**Provided records**:
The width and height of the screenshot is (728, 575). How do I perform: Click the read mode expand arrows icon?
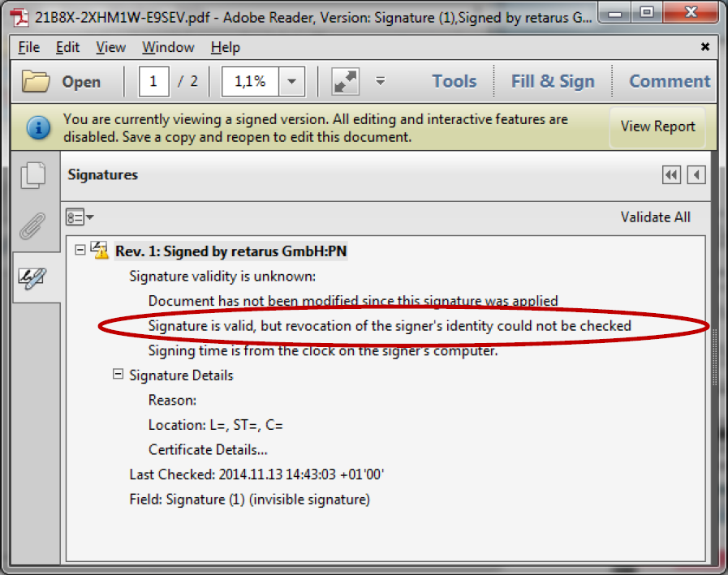345,81
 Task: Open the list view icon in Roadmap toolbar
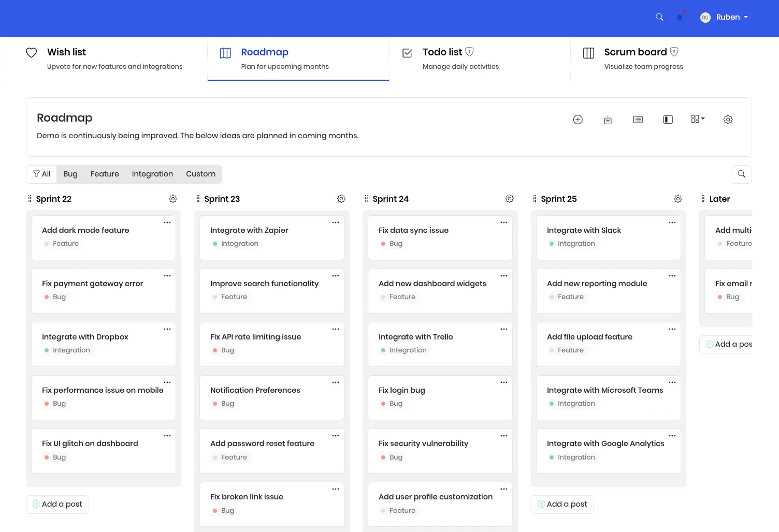tap(638, 120)
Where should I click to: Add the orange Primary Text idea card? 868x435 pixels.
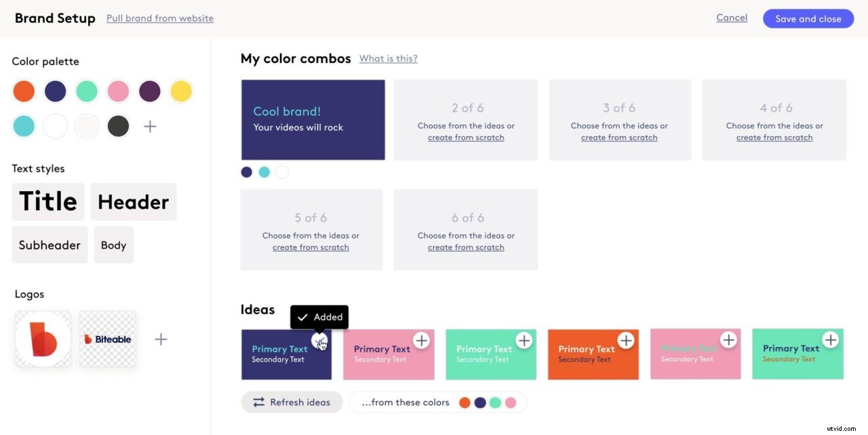pos(627,340)
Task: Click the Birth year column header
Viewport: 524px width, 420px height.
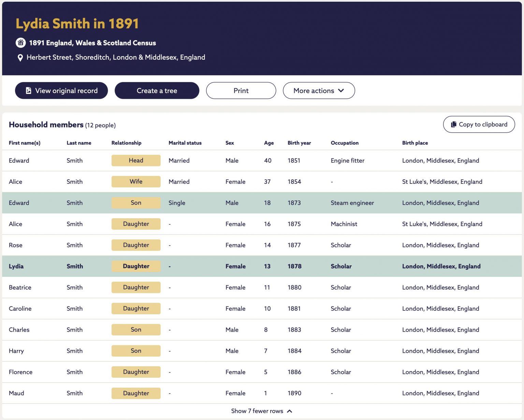Action: tap(299, 143)
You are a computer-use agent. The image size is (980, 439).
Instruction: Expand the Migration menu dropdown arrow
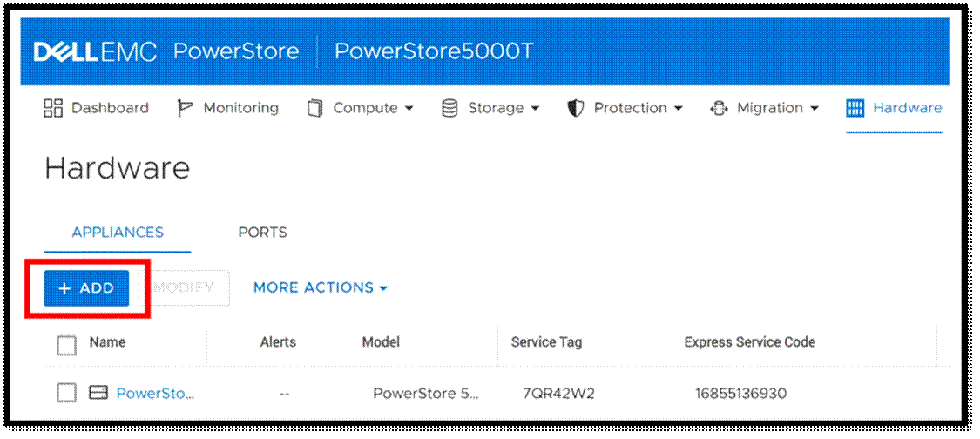tap(814, 109)
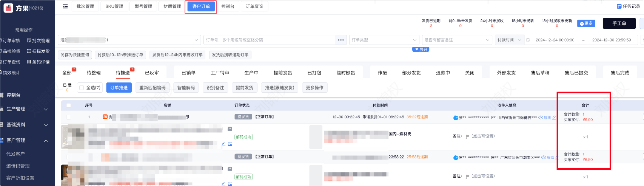
Task: Open 任务记录 task records icon
Action: pos(619,6)
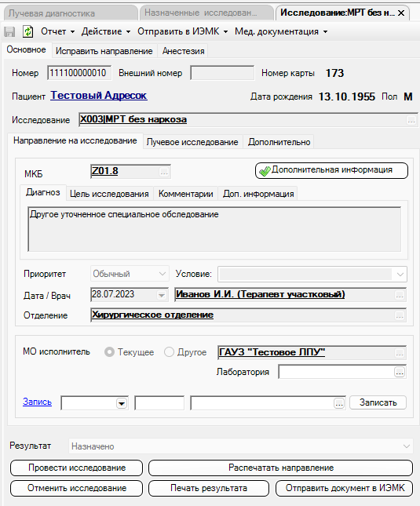Click the Дополнительная информация checkmark button
The height and width of the screenshot is (506, 420).
pos(331,170)
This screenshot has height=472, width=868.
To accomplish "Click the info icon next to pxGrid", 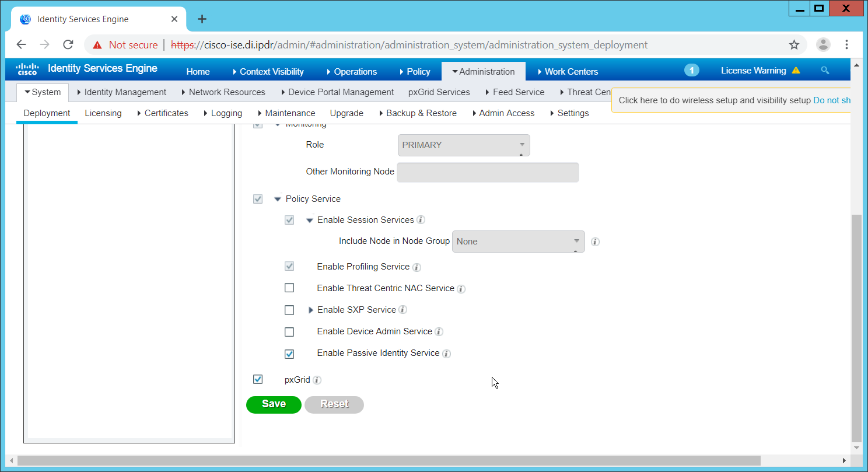I will pyautogui.click(x=317, y=380).
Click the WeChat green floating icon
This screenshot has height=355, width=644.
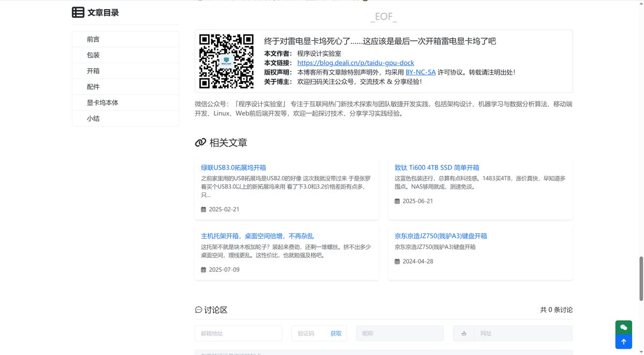[623, 327]
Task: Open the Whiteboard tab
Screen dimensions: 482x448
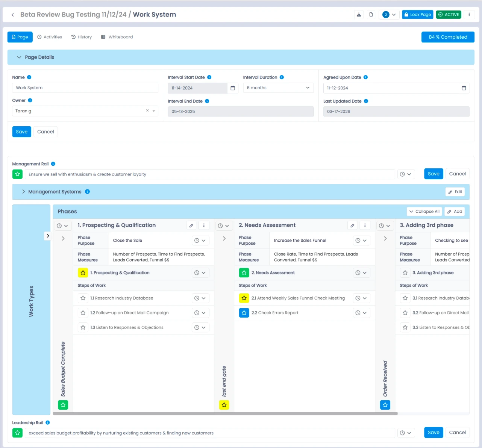Action: [117, 37]
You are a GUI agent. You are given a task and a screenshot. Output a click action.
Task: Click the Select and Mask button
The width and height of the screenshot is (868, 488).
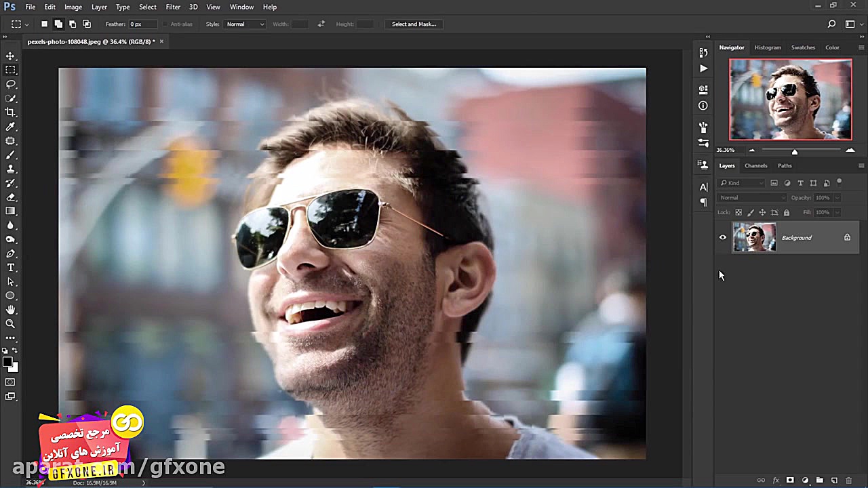414,24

**Required work**: Going through the entries above, count each line that has the word "agent" and report only the count.

**Result for this task**: 2